A few weeks ago I went to a national forum of regional Euromaidans in Kharkiv, close to the Russian border, to run a dialogue. There I observed and experienced some of the realities of Ukraine at their extremes for the first time. There was no place in the whole city that would agree to rent out a space for the forum. The only place where we got accepted was a church that got attacked just in few minutes after the start of the forum by supporters of the authorities.  

The next day the same church received a message that there was a bomb inside. Luckily, it turned out to be disinformation. We moved around the city only in big groups with volunteer security guards, or by taxi. One of the working groups that gathered in the bookstore got attacked and two guards were badly injured. It all felt like being in a stupid movie. For the first time in my life I realized that I'm in a country with no laws whatsoever and the choice I will be facing is between keeping completely silent and passive, leaving the country, or living every day in danger of being imprisoned, beaten or whatever else. It took the whole way back to Baranivka for me to get used to this thought...

In all of this nightmare, what makes me really proud and often makes me want to cry is seeing so many people who overcame their fear and are ready to risk their lives, not to be silent observers of oppression and injustice.

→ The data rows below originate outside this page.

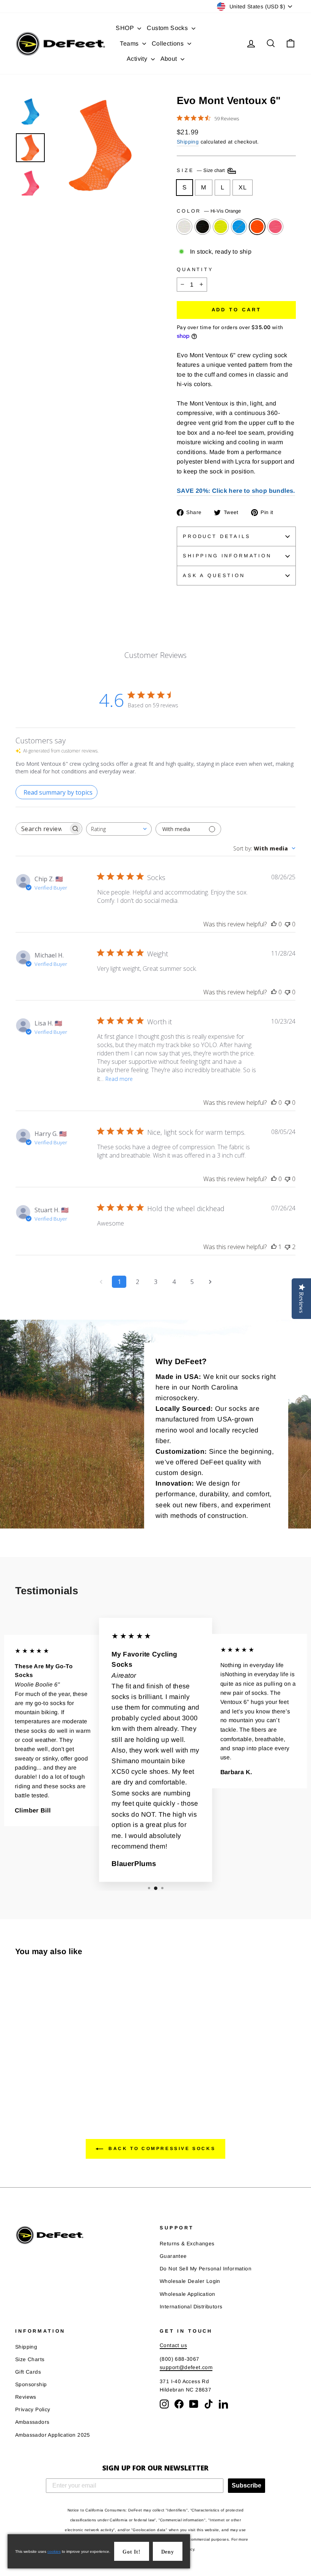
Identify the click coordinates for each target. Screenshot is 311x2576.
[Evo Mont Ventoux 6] (20, 2075)
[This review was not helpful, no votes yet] (287, 924)
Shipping (188, 142)
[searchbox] (42, 828)
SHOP (125, 28)
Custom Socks (168, 28)
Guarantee (173, 2256)
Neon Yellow (220, 226)
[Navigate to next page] (210, 1282)
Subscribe (246, 2485)
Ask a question (214, 575)
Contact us (173, 2345)
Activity (138, 58)
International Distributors (191, 2306)
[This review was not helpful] (287, 1247)
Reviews (25, 2397)
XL (243, 187)
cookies (54, 2551)
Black (202, 226)
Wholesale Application (187, 2294)
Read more (119, 1078)
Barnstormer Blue (239, 226)
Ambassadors (32, 2422)
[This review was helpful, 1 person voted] (273, 1247)
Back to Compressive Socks (161, 2148)
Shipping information (227, 555)
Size (201, 171)
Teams (130, 43)
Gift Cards (28, 2372)
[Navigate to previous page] (101, 1282)
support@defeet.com (186, 2367)
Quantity (195, 269)
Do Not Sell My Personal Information (205, 2269)
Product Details (217, 536)
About (169, 58)
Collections (168, 43)
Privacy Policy (32, 2409)
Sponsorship (31, 2384)
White (184, 226)
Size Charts (29, 2359)
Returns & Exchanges (187, 2243)
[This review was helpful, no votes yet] (273, 924)
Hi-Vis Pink (275, 226)
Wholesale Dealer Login (190, 2281)
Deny (167, 2552)
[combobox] (119, 829)
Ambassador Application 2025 (52, 2435)
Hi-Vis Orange (257, 226)
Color (209, 211)
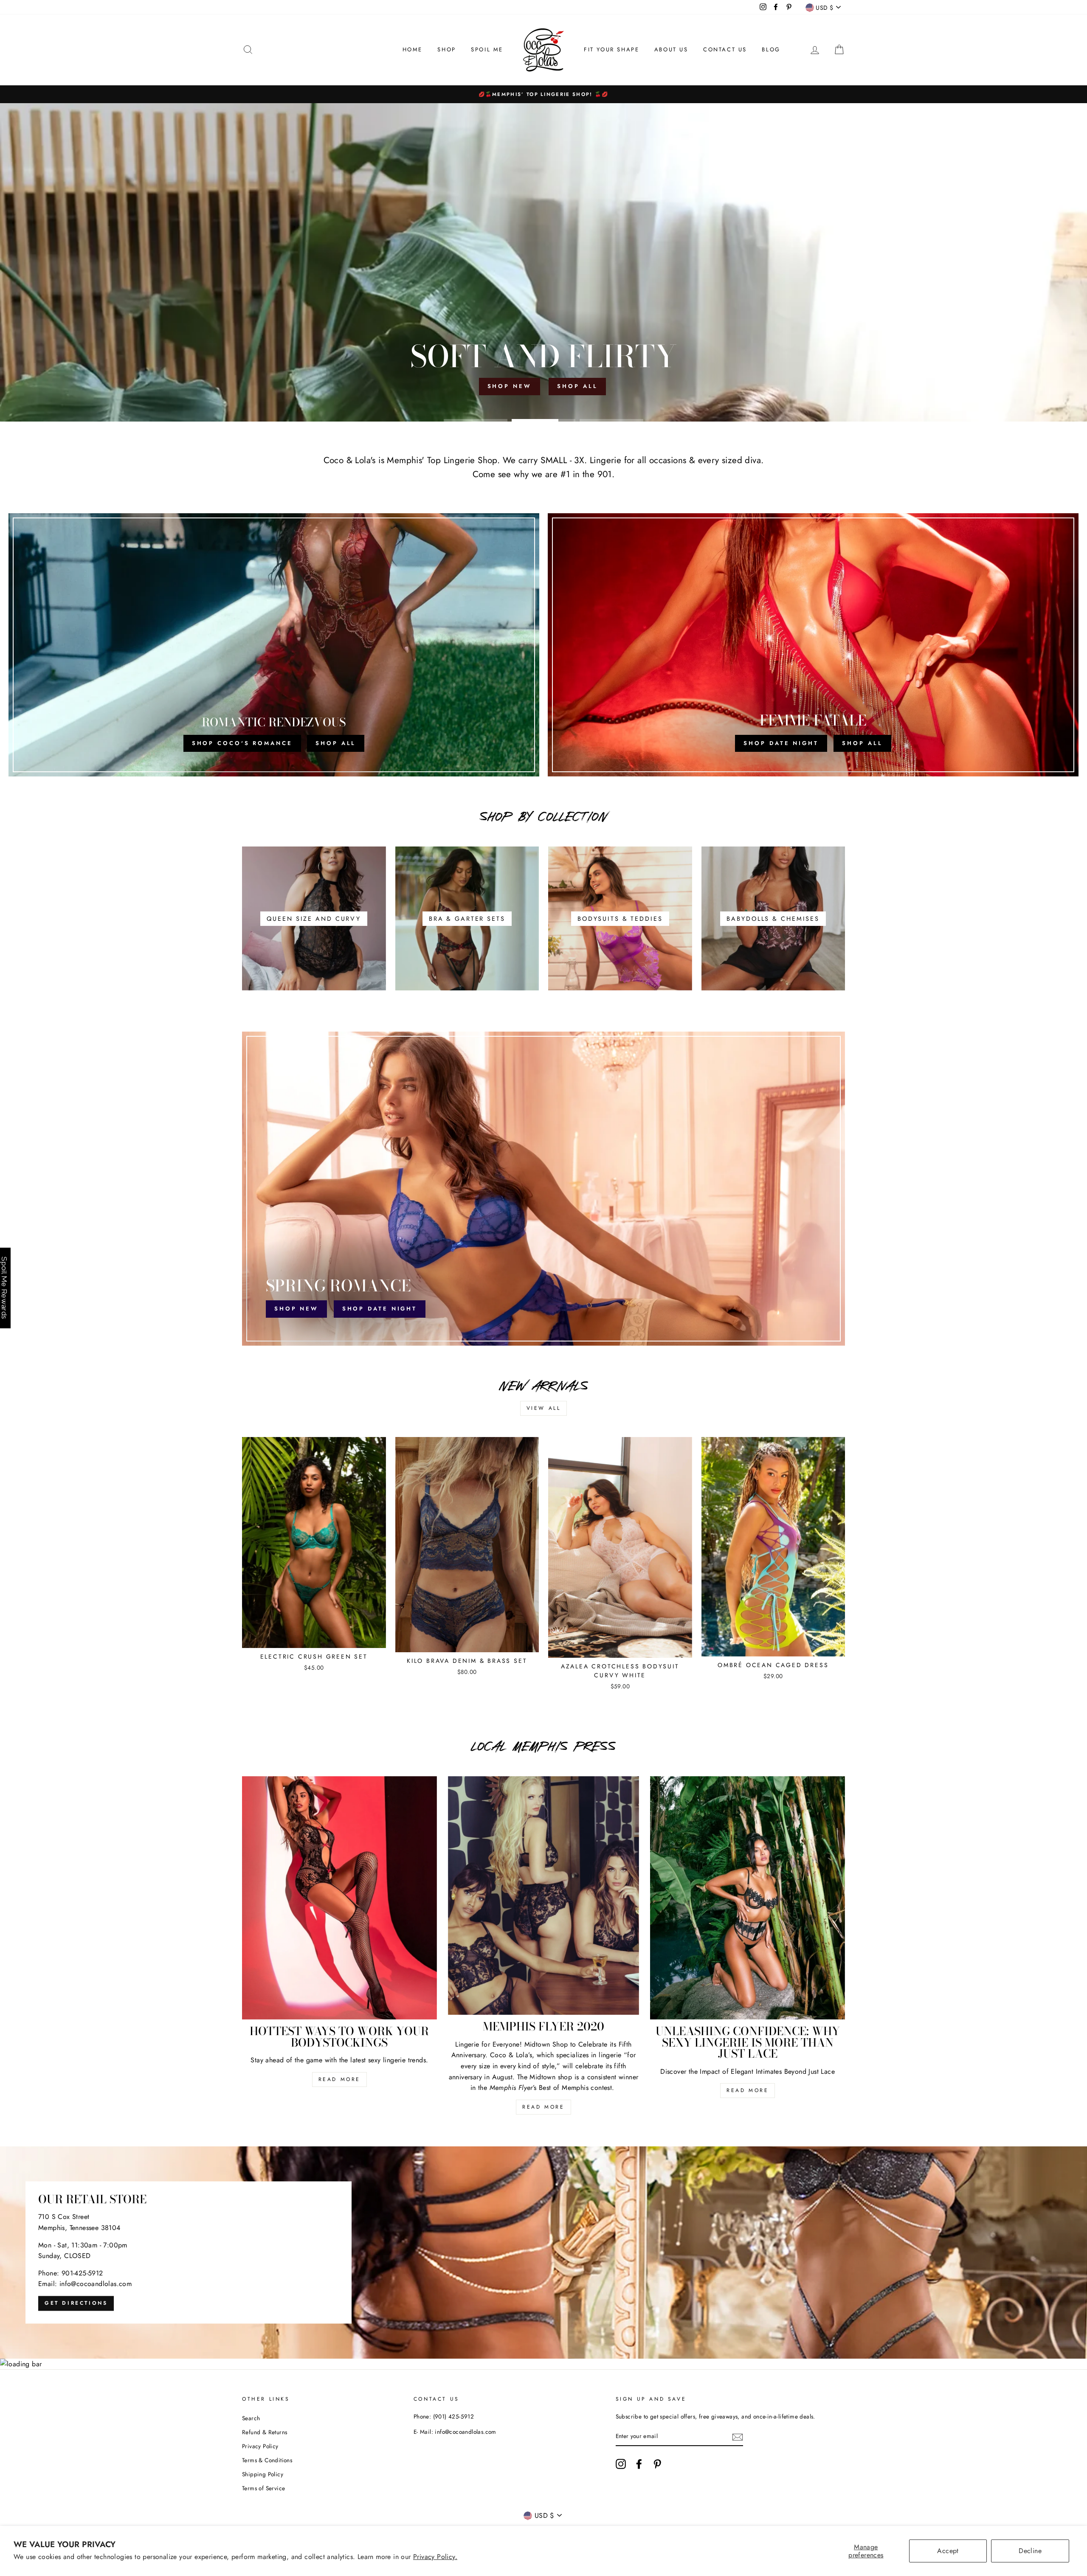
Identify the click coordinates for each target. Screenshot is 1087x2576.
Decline (1030, 2551)
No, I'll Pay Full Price (543, 1407)
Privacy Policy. (435, 2557)
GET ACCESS (543, 1385)
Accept (947, 2551)
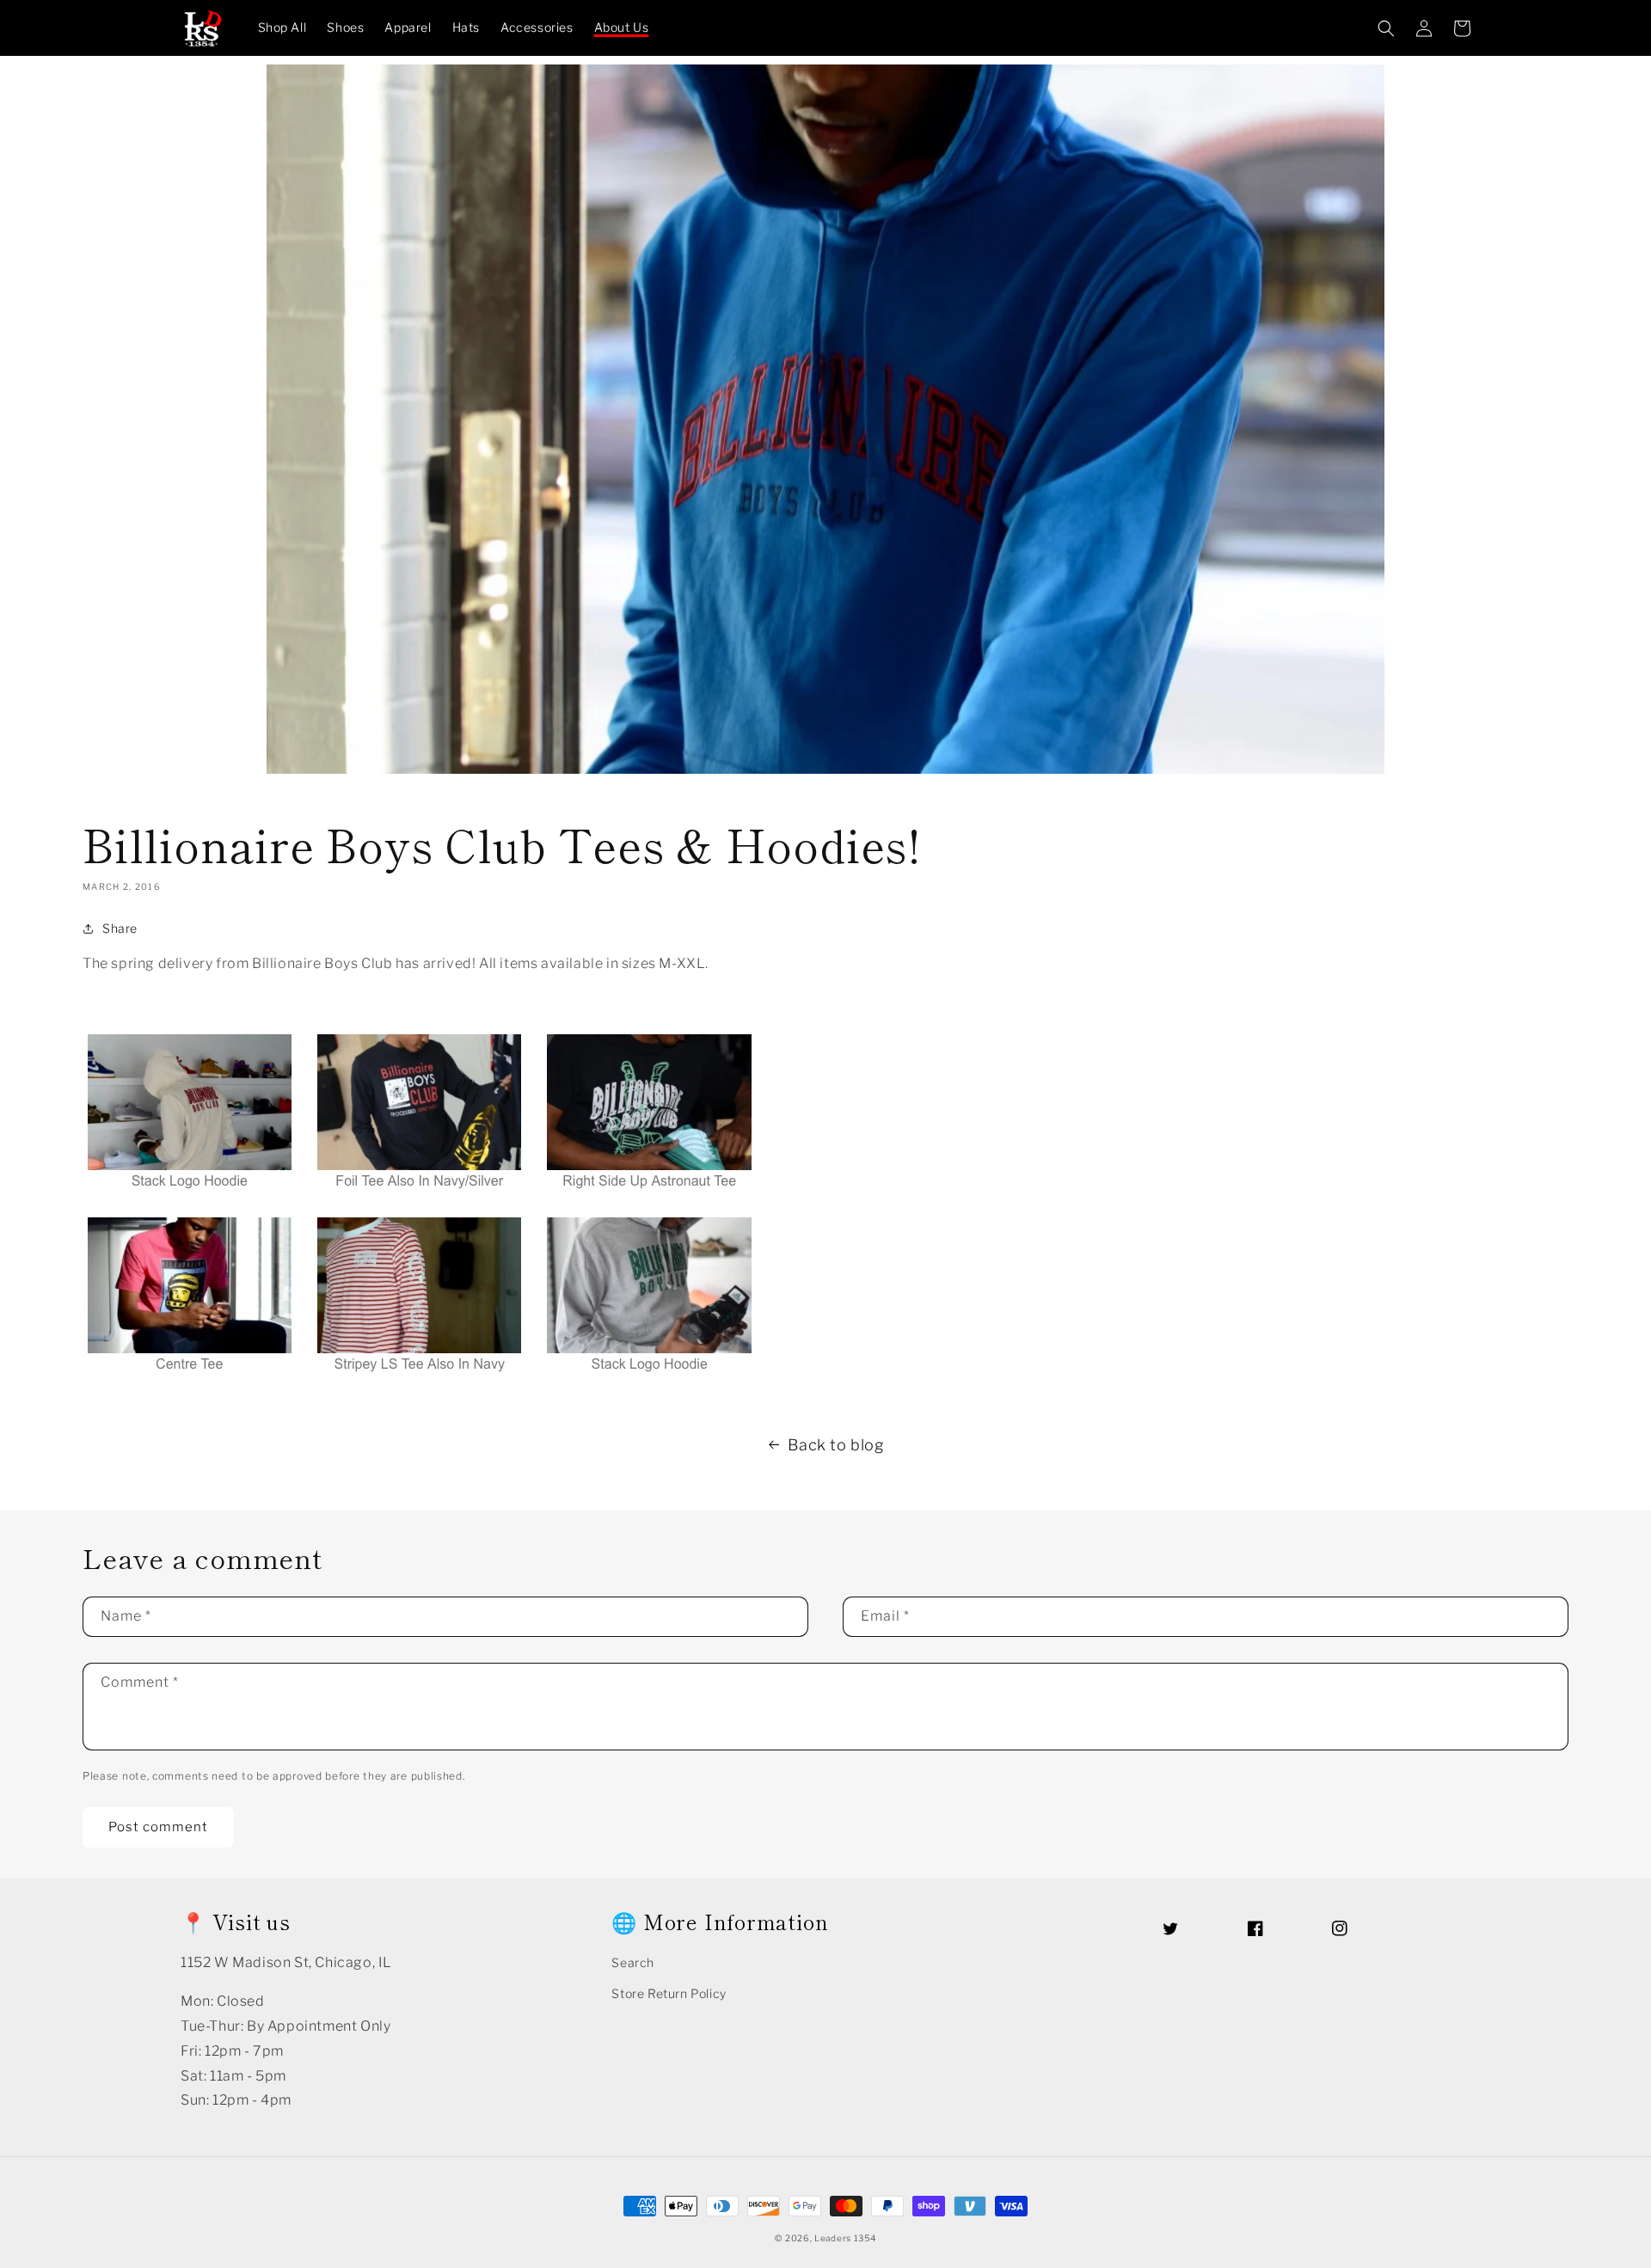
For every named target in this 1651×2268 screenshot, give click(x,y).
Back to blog (836, 1445)
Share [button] (120, 928)
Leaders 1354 (844, 2238)
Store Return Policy (668, 1993)
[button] (1386, 28)
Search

The more the authorities become cruel, the more people become fearless. There are lots of questions about the most radical forces of the protests; there’s a lack of plan and positive vision of what exactly the protesters want to achieve; there's deep mistrust of all politicians – including those from the opposition; there are difficulties in hearing people with another point of view – it’s all here.

The protest movement is not perfect at all. But there is an unprecedented courage, a sense of responsibility and solidarity that I see. In the US I was wondering what made those people who fought against segregation ready to risk their lives. I didn't know then that I would witness the same in my own country very soon....

Much love and appreciation for your moral support. The more insane it becomes, the more I start appreciating my friends all around the world!